AIM OF THE TASK:
Can you restate the lines of the entries below, word for word, from the first one through the line that includes "Given: Toggle the 元素のルーン checkbox"?

AVAILABLE DATA: Begin

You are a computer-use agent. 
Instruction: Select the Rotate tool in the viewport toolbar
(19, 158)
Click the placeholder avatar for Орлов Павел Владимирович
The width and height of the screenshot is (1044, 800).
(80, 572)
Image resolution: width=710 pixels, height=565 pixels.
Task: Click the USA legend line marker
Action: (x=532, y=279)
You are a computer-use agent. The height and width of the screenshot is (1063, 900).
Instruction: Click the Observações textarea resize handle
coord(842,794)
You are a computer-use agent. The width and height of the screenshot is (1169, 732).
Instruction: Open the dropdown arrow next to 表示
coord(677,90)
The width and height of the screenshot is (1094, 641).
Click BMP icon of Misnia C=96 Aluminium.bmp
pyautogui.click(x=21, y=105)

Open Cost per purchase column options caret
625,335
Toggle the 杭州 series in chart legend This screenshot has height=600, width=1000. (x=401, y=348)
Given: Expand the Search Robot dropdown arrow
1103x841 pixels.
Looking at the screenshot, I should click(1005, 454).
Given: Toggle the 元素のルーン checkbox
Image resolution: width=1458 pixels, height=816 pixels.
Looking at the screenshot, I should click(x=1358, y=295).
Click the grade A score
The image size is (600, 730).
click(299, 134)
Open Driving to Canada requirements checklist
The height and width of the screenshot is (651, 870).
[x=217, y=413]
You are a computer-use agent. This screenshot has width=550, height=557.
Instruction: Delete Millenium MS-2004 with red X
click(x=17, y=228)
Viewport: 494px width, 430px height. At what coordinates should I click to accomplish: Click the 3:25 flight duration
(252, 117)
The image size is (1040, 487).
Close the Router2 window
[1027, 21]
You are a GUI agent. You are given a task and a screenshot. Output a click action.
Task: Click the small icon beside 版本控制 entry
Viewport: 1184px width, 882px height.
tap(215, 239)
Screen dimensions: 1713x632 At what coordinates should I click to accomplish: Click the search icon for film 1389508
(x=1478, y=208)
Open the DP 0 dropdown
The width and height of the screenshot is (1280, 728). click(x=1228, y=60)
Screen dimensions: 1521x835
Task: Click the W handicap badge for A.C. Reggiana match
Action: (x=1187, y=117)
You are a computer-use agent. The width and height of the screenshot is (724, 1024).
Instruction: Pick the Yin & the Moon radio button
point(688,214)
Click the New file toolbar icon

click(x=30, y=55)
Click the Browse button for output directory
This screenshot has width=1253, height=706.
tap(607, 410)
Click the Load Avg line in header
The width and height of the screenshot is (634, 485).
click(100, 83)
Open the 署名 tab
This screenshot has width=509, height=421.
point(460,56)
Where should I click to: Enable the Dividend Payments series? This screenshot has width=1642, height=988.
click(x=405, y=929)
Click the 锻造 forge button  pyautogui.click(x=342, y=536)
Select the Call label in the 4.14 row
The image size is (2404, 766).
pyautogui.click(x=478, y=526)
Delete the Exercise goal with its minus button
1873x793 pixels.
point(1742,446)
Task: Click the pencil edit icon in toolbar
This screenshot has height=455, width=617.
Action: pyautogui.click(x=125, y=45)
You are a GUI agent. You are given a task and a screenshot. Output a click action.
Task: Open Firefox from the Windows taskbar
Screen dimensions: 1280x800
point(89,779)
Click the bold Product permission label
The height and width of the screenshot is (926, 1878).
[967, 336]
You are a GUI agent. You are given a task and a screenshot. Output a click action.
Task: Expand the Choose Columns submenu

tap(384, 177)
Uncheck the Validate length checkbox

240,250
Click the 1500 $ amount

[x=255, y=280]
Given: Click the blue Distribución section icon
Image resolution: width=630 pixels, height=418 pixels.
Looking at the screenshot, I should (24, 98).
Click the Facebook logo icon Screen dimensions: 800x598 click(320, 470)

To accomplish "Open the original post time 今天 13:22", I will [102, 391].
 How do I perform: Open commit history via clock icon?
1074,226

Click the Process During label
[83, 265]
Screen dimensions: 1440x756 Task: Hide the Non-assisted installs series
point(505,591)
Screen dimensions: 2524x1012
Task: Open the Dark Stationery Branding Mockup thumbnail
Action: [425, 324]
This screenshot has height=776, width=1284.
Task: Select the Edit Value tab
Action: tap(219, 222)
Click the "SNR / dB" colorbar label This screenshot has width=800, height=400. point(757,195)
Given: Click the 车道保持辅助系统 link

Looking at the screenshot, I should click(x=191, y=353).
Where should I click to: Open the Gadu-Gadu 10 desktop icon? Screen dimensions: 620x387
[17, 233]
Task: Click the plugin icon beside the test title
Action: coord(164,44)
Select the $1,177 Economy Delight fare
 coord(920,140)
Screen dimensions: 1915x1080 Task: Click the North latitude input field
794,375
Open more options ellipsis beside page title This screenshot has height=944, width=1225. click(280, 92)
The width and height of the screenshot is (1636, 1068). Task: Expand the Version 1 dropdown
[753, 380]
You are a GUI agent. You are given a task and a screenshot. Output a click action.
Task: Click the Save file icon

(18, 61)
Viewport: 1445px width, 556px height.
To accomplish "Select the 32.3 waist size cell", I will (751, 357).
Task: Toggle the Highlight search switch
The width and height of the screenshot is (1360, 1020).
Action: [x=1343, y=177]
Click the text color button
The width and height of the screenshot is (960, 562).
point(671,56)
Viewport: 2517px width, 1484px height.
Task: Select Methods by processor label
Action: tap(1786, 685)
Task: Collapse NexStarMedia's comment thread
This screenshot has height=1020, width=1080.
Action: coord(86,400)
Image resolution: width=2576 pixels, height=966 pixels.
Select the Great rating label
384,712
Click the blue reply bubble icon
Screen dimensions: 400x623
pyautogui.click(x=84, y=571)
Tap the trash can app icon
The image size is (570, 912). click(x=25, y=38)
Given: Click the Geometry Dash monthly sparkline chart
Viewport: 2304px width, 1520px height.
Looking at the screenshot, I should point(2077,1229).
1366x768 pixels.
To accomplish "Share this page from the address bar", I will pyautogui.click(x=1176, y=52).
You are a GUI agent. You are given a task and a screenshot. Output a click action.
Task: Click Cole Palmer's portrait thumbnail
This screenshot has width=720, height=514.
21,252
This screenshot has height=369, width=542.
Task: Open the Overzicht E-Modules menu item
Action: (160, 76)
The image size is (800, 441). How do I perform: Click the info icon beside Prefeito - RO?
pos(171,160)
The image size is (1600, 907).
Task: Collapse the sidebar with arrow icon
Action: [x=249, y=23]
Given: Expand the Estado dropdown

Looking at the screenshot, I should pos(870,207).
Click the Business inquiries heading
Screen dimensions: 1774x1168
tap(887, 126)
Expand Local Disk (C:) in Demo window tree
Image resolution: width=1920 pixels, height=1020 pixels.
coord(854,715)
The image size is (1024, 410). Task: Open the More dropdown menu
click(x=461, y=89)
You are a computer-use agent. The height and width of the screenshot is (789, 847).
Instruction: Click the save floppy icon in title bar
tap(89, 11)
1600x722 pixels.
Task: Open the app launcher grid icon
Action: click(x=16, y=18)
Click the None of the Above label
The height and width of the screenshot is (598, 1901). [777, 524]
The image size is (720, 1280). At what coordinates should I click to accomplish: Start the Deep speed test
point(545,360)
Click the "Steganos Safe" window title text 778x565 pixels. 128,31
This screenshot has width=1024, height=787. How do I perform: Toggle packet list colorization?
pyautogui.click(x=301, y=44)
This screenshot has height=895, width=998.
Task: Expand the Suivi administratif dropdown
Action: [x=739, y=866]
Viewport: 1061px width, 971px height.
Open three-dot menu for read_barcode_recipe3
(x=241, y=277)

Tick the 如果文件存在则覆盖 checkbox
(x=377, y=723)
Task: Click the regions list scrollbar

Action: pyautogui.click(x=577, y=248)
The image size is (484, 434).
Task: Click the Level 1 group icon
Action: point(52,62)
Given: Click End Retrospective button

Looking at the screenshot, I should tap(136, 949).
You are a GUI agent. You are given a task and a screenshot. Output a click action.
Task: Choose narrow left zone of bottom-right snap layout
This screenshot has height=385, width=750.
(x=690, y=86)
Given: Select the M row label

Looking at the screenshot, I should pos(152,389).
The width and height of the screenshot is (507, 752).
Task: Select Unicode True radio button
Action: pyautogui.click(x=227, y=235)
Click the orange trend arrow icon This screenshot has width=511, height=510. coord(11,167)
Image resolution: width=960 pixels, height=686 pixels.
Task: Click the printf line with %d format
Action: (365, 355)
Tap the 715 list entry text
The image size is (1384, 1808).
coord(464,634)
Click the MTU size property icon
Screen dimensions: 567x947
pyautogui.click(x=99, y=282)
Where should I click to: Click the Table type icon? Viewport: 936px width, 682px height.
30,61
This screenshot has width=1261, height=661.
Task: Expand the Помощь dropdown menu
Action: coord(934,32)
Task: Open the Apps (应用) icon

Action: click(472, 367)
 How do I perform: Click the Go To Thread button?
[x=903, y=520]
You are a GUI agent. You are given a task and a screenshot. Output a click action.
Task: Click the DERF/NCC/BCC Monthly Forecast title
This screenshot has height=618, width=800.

AVAILABLE DATA: End

RESPONSE:
You are a computer-use agent. 
Instruction: Select the Rotate tool in the viewport toolbar
(19, 158)
Click the placeholder avatar for Орлов Павел Владимирович
The width and height of the screenshot is (1044, 800).
(80, 572)
Image resolution: width=710 pixels, height=565 pixels.
Task: Click the USA legend line marker
Action: (x=532, y=279)
You are a computer-use agent. The height and width of the screenshot is (1063, 900).
Instruction: Click the Observações textarea resize handle
coord(842,794)
You are a computer-use agent. The width and height of the screenshot is (1169, 732).
Instruction: Open the dropdown arrow next to 表示
coord(677,90)
The width and height of the screenshot is (1094, 641).
Click BMP icon of Misnia C=96 Aluminium.bmp
pyautogui.click(x=21, y=105)

Open Cost per purchase column options caret
625,335
Toggle the 杭州 series in chart legend This screenshot has height=600, width=1000. (x=401, y=348)
Given: Expand the Search Robot dropdown arrow
1103x841 pixels.
Looking at the screenshot, I should click(1005, 454).
Given: Toggle the 元素のルーン checkbox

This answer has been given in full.